Phänomenologische Theorie der Mensch-Tier-Beziehung

Postdoc-Projekt von Martin Huth

Martin Huth arbeitet an einer phänomenologischen Theorie der Mensch-Tier-Beziehung, die sich an lebensweltlichen Bedeutungen orientiert. Es geht um die adäquate Beschreibung der Tatsache, dass wir immer schon mit Tieren leben und dies in gewisse historische und kulturelle Gegebenheiten eingebettet ist. Vor dem Hintergrund bestimmter Normen gehen uns Tiere etwas an, wir begegnen Tieren täglich, und dies erfordert eine angemessene Verantwortung ihnen gegenüber. Dabei reicht es aber keinesfalls, die schon bestehenden Umgangsformen und Normen bloß zu rekonstruieren oder anzuwenden.

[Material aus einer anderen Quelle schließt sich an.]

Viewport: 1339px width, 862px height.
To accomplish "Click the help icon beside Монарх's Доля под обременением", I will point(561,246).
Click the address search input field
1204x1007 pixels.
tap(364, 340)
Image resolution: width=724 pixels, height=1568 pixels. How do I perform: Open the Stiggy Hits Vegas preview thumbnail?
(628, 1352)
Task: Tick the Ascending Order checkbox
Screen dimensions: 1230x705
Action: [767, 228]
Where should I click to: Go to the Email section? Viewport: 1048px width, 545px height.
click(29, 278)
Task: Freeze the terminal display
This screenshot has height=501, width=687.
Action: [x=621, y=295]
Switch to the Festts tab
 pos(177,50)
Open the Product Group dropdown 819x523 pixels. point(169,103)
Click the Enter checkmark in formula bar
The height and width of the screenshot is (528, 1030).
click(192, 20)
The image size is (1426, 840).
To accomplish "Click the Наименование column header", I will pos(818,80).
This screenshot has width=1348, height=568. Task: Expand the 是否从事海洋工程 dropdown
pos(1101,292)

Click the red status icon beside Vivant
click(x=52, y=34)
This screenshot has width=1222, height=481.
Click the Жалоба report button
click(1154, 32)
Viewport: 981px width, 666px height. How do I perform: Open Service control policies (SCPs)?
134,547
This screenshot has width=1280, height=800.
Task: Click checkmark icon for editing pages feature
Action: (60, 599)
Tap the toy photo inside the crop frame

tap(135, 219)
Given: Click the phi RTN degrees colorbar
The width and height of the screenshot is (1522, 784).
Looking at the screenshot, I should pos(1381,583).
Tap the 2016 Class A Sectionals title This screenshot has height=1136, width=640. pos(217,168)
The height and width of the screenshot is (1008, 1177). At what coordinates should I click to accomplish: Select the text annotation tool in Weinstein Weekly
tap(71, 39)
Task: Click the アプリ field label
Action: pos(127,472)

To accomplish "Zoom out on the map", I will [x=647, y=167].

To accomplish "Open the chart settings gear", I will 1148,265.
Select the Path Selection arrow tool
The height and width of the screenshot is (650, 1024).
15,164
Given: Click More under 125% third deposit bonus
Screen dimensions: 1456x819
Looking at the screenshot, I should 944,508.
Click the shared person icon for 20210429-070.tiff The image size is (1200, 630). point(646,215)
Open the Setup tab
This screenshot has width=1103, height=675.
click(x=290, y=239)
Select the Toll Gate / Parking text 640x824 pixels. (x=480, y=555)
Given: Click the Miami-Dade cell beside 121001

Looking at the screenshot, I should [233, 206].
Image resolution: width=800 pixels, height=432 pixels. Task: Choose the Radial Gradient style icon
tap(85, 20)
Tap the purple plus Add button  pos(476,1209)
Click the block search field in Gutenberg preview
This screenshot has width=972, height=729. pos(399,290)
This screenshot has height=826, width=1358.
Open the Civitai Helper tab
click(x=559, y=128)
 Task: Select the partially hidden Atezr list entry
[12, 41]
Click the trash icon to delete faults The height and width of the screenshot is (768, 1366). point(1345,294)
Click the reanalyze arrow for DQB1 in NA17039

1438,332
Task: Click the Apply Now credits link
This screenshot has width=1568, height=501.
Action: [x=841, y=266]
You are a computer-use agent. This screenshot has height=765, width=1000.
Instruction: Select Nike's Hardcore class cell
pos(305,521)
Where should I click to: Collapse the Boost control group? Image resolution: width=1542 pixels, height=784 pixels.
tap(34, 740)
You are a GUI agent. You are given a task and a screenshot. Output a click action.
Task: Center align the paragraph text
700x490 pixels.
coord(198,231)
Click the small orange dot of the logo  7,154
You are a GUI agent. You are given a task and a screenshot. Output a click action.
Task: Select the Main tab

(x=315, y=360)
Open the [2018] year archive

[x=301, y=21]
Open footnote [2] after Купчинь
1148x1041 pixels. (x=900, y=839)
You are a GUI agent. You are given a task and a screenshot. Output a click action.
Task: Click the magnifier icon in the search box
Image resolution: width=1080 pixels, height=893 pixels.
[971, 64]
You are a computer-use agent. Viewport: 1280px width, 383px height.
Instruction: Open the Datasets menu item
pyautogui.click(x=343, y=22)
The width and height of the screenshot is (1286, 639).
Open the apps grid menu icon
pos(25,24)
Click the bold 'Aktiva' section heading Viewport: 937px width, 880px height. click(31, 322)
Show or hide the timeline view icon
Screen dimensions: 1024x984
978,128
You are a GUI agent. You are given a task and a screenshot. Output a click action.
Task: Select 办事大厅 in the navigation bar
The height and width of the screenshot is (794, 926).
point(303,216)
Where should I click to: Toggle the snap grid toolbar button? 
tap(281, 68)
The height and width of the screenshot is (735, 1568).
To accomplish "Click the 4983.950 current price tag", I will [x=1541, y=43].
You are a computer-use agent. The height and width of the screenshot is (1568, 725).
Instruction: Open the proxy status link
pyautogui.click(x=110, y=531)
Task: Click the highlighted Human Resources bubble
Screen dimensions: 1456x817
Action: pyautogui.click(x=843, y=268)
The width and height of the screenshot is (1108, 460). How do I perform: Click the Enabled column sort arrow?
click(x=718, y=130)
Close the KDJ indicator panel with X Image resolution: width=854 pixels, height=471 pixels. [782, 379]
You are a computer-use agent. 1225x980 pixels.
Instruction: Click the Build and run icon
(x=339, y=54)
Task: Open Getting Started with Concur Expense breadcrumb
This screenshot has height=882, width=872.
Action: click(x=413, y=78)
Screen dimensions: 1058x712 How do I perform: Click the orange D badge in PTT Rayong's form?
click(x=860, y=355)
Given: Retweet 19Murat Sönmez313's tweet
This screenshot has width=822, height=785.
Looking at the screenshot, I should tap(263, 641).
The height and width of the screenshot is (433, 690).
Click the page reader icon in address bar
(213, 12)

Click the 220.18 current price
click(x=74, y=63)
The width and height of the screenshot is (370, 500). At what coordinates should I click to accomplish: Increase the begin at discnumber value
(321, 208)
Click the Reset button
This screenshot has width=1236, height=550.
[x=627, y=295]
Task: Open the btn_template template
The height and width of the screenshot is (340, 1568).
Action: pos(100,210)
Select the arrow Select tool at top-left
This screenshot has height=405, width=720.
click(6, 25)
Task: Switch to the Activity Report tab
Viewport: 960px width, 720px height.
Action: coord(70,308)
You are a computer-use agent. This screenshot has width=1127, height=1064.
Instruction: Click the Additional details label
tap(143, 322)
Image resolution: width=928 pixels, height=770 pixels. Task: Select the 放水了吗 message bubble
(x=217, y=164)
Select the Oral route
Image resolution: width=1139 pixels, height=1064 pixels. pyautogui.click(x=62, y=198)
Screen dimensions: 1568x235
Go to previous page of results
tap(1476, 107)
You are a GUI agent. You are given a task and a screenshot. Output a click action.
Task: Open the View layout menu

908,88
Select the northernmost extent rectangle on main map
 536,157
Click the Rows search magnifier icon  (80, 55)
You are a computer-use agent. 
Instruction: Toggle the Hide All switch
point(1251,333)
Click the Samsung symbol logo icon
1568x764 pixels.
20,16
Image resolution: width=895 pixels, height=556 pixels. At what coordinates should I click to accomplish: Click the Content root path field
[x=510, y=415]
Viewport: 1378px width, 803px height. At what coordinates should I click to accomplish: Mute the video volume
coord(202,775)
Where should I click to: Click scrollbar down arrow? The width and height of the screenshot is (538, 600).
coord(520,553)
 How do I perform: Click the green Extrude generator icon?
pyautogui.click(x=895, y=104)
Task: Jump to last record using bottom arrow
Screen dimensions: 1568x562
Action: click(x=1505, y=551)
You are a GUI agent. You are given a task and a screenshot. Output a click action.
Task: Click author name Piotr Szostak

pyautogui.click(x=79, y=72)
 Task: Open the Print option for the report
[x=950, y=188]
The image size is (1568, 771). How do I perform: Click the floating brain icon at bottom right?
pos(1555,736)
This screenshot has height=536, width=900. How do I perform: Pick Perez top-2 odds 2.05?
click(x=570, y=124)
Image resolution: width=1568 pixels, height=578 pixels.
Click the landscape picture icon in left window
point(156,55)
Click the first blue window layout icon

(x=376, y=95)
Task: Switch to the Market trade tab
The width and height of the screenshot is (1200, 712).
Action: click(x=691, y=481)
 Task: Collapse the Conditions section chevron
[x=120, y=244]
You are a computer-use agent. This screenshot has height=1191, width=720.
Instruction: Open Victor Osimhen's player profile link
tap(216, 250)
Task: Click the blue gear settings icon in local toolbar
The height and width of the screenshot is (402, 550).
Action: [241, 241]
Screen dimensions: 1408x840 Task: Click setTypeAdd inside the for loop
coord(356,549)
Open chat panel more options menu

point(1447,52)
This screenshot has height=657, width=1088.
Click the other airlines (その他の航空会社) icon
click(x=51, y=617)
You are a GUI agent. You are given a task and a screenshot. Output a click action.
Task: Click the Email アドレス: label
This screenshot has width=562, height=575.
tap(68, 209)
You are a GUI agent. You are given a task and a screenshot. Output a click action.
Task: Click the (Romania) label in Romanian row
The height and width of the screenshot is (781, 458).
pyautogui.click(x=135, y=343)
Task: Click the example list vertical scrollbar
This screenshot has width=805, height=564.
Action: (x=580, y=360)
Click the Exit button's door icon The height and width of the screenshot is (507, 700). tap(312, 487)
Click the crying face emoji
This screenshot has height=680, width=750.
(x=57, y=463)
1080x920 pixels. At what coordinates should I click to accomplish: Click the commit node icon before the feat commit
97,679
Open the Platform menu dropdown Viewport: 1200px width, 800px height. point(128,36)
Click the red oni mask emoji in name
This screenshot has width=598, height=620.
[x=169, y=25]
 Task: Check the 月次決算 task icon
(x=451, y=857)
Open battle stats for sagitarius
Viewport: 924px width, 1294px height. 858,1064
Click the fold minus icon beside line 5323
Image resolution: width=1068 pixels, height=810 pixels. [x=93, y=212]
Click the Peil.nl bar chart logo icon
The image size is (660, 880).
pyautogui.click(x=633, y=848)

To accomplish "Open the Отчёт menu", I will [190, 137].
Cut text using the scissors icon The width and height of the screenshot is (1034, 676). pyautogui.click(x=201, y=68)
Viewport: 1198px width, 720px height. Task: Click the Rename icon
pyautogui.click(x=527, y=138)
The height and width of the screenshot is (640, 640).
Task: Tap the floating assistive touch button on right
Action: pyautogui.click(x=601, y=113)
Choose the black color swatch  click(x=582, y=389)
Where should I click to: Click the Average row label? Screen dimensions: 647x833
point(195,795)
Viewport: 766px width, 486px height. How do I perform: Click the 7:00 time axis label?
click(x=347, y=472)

Es ist herauszustreichen, dass sich in der individuellen Begegnung ein Anspruch manifestiert, auf den wir nicht nicht antworten können. Damit sind wir unabhängig von konkreten Zuschreibungen zu Verantwortung aufgerufen, die wir aber nur innerhalb des jeweiligen veränderlichen soziokulturellen Kontextes übernehmen können.